Basado en un artículo de Tal Ben Shahar

En momentos en que el coronavirus se extiende por todas partes y junto con él, el miedo que se puede convertir en pánico, resulta crítico practicar resiliencia ¿cómo hacerlo? Aquí te comento algunas prácticas basadas en evidencia que además de fortalecer el sistema inmune de tu organismo (resiliencia física), aumentan y fortalecen tu sistema inmune psicológico (resiliencia mental).

Lo primero que debes hacer es darte el permiso de ser vulnerable, ser vulnerable te hace humano, abraza y acepta tus emociones sin importar que sean desagradables o negativas. En lugar de negar o rechazar estos sentimientos dolorosos asociados con el momento actual (miedo, frustración, ansiedad o enojo), permite que estos sigan su curso natural. Darte el permiso de ser vulnerable significa que en lugar de reprimir tus emociones, las expreses: escribe tus sentimientos en una hoja o un diario personal, habla con personas en las que confíes o solo abre las compuertas de tu corazón en lugar de contener tus lágrimas. La paradoja es que para alcanzar tu potencial de felicidad, debes permitirte ser menos menos feliz, “si no experimentas los momentos malos, como reconocerás lo momentos buenos»Vienna, Billy Joel.

Expresar gratitud puede ayudarte en estos momentos. Hay una cantidad importante de estudios psicológicos que señalan que cultivar tus músculos apreciativos no sólo te hace más feliz, sino más saludable y mejora tu inmunidad. Pasa dos minutos al despertarte o antes de acostarte y escribe tres cosas por lo que estas agradecido. Y lo más importante que debes tener en cuenta, es que siempre puedes encontrar algo por agradecer, incluso en dificultades como esta. Sea que sean eventos significativos o interacciones pequeñas, cosas nuevas o cosas frecuentes, los beneficios que se derivan de agradecer pueden ser sustanciales. Porque cuando apreciamos lo bueno, lo bueno aparece.

Es desafortunado que una de las cosas que usualmente pones a un lado en momentos de estrés es tu capacidad de moverte. Los estudiantes en períodos de examen renuncian a hacer ejercicios, los trabajadores hacen lo mismo cuando enfrenta la presión de una fecha límite inminente. ¿Imagínate hacer ejercicios en momentos de incomodidad con el pánico por el coronavirus? y de hecho, es en estos momentos es donde es mas importante el ejercicio.
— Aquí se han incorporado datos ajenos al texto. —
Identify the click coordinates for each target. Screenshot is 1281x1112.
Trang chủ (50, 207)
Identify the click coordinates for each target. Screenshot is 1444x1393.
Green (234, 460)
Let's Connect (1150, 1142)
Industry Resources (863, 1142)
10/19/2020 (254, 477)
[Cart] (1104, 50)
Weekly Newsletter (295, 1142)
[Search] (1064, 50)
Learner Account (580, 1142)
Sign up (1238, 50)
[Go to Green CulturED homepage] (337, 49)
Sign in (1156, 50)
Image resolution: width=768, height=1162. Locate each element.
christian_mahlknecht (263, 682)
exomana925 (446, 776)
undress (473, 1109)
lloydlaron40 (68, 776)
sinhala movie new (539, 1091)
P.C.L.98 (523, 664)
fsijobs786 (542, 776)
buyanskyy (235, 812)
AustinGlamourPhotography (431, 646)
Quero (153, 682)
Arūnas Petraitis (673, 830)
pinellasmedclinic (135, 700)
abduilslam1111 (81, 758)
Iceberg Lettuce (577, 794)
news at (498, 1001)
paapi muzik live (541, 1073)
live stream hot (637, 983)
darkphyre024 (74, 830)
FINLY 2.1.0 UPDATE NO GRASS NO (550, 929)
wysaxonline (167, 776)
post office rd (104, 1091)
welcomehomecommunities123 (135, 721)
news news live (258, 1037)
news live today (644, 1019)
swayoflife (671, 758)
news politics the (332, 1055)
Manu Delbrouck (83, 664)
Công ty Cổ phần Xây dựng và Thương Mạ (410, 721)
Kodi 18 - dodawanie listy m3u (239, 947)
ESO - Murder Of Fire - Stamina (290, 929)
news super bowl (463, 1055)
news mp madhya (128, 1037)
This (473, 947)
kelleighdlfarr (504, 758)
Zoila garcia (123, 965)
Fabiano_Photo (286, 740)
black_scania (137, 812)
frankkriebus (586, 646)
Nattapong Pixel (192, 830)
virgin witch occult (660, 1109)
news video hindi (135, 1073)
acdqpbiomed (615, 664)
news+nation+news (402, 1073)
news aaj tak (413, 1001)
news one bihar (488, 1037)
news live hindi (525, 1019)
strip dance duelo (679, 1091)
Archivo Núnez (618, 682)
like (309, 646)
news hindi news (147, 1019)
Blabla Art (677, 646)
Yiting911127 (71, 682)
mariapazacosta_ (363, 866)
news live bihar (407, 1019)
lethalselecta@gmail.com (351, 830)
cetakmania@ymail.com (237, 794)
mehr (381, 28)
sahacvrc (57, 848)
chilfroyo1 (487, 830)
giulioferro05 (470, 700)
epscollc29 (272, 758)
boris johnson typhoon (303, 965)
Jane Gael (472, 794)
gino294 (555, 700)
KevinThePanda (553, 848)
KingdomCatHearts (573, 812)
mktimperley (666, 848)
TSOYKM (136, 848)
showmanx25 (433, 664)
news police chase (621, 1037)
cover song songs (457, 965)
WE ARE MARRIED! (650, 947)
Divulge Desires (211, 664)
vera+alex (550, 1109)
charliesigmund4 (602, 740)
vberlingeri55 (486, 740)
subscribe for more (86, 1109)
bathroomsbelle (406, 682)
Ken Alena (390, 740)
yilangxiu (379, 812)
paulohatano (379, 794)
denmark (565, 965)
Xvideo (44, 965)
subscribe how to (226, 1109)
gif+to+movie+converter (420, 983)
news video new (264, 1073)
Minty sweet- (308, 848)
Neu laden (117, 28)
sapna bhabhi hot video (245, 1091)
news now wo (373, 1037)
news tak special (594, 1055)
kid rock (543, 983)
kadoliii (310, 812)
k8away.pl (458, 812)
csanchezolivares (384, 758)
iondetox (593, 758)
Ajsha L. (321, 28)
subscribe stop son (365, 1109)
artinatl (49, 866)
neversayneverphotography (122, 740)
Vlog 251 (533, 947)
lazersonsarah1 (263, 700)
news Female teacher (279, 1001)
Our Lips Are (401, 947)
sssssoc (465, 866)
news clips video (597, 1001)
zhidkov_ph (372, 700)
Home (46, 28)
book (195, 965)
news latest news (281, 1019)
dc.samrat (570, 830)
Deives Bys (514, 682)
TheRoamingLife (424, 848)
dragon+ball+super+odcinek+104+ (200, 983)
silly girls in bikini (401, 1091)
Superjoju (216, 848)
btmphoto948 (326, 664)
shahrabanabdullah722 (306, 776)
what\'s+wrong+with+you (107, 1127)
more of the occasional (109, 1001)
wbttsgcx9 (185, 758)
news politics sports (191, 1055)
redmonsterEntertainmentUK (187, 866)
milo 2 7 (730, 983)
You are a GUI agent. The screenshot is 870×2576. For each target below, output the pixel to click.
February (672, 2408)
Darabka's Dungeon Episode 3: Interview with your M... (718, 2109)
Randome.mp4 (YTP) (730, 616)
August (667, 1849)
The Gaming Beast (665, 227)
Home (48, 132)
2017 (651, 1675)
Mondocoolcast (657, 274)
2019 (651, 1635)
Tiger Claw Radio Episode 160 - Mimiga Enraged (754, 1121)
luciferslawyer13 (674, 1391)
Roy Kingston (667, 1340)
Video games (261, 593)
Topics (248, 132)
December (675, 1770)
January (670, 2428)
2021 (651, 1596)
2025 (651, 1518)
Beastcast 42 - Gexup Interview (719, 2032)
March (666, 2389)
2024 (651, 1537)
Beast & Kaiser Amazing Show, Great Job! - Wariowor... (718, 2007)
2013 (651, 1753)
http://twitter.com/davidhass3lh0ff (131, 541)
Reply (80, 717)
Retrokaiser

Incluso si no puedes ir al gimnasio, camina 30 minutos al aire libre o en el caso en que estes en cuarentena participa en una de las muchas prácticas de alta intensidad con intervalos que están disponibles en internet. El ejercicio no solo fortalece tus músculos y tu sistema inmune, sino que te fortalece psicológicamente.

Las relaciones con otras personas son el principal predictor de la salud física y mental. En un estudio hecho en la universidad de Harvard el principal predicador de la salud de las personas fue la fortaleza de sus relaciones, incluso más que los niveles de colesterol o triglicéridos. Es importante pasar cantidad y calidad de tiempo con las personas que se preocupan por ti, mucho más importante ahora. Siempre que te sea posible desconéctate de la tecnología para conectarte con las personas, y si por alguna razón las reuniones reales no se pueden dar (estar en cuarentena o demasiado lejos), las reuniones virtuales son igualmente poderosas.

Una de las maneras mas eficiente de luchar con el impacto deprimente y desmoralizador del aluvión de malas noticias, es la distracción. La distracción no es negación. No es escapar de tu realidad cuando piensas en algo diferente a las amenazas de COVID-19. De hecho, pensar en forma permanente en el virus porque los medios no hablan de otra cosa y en muchos casos desinforman, no es saludable y no ayuda. Mirar Netflix, escuchar música, meditar o engancharte en cualquier actividad que permita a tu mente alejarse de las noticias del virus es muy saludable, tu mente y tu cuerpo lo agradecerán.

“No te pasan cosas buenas o malas, simplemente te pasan cosas, lo bueno o lo malo dependen de ti” – Shakespeare. Hoy conversaba con una gran amiga y reflexionábamos sobre las cosas positivas que ha traído el coronavirus: pasar mas tiempo con tus seres queridos, apreciar con mas detalle tu vida y tu salud, enfocarte en el ejercicio y la alimentación saludable para estimular tu sistema inmune (el físico y el psicológico). Esto se llama “ponerlo en perspectiva”.

Poner en perspectiva no hace que te alegres por la presencia del coronavirus, poner en perspectiva te brinda una alternativa diferente de pensamiento, una perspectiva diferente de lo que sientes y haces. “Las cosas que te suceden no necesariamente son lo mejor, pero tu puedes elegir lo mejor de las cosas te que suceden” -Tal Ben Shahar.